I was looking for a single elegant, sexy solution to a set of complex, dynamical problems.
Life doesn't consist out of sexy solutions. What life actually is, is a series of duct taped solution along the way to the sexy one. One cannot simply skip to the 101st step when not even having taking the first one. It is very difficult to predict life that accurately in your head, no matter how hard you try. Trust me, I really did not want to face this, but don't let rumination trick you. Thinking is sexy, doing things will always be messy.
Essentially, I was stuck in a never-ending incubation process of the perfect idea.
But compound action and iteration beats perfectionism every single time. Because the one incentives you to do something, while the other will only ever tell you that you or the world are not ready, qualified, or smart enough... quite yet. If you want the things you care about to turn into reality, then there's no way around engaging with reality.
The irony is that while all of this was happening, I happened to get an actual external opportunity to work on some of the things I care about. Dembrane, a company I had reached out to some time ago, responded and gave me the chance to work with them on building tools to aid participation in democracy.

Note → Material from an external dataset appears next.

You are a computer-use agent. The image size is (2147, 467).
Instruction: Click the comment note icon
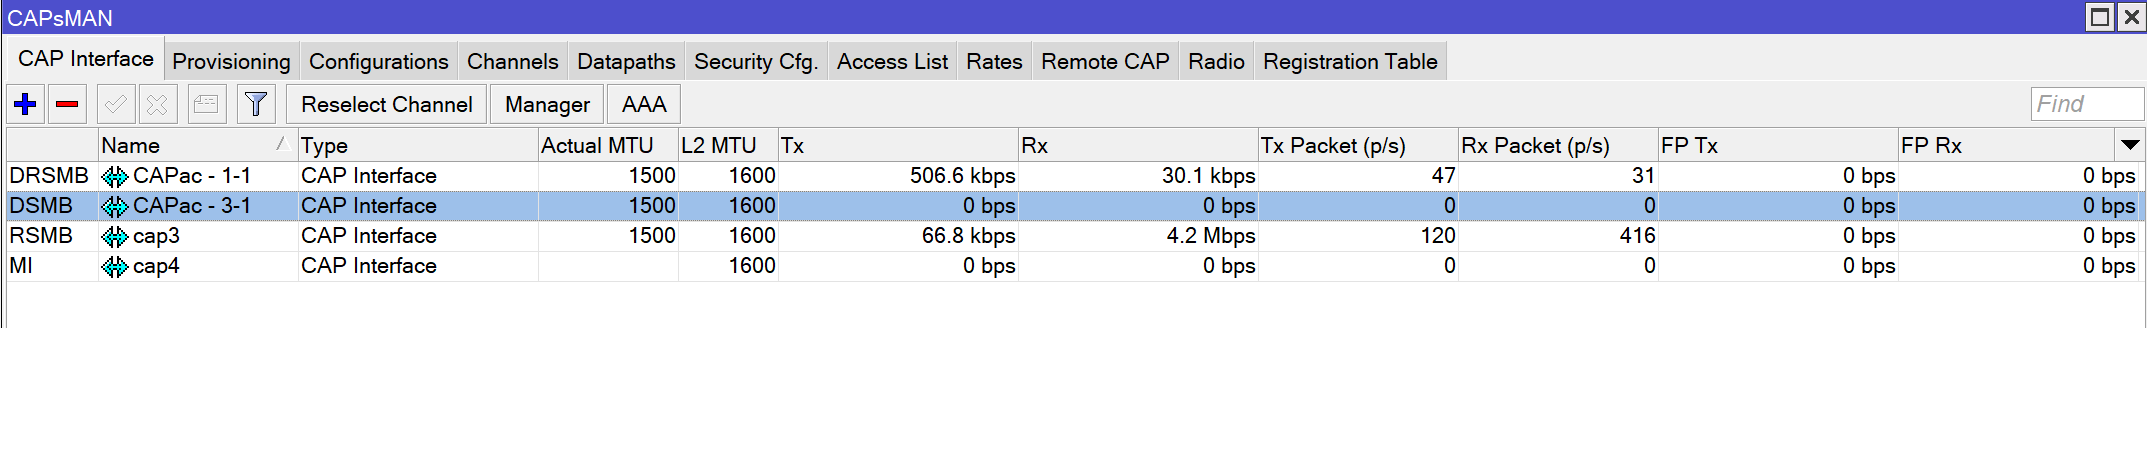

Being persistent with passion worked out that time.
However, it was awfully hard to commit to it - to say yes. Because it was scary. It was outside my comfort zone. And because I realised that every time things got a tiny bit inconvenient, like in this case, I tended to return right to my thoughts - ruminating about life rather than living it.
I was so scared to "fail" or not be perfect in my pursuit of solving the problems I care about, that I refused to actually just do something to get there.
I was letting my ego get in the way of committing to my work, actually putting the process of solving the problems first, not the need for elegant solutions I can identify myself with.
So I said yes to the job. And also yes to all the scary stuff - Me being faced with the awful reality that my actual tangible day-to-day skillset mismatched massively with the perceived quality of all these thoughts I had had about myself.
It turns out however, that dealing with this scary stuff is easier once it's actually real and not just the result of an excessive train of thought about what it could have been. Remember - you can't predict reality that well.
So in confrontation with my scarcity of action and abundance of thought, I grew, learned, failed - but I was DOING all of that - and finally not just thinking about it.
Now, a general rule of thumb for my life has become to think one less thought per day, and as plainly put by a very good friend of mine: "whenever you are thinking, do something instead."
So once you find these things to care about, don't let your thoughts stop you from getting things done. If you are like me, they will always have something to criticise either way.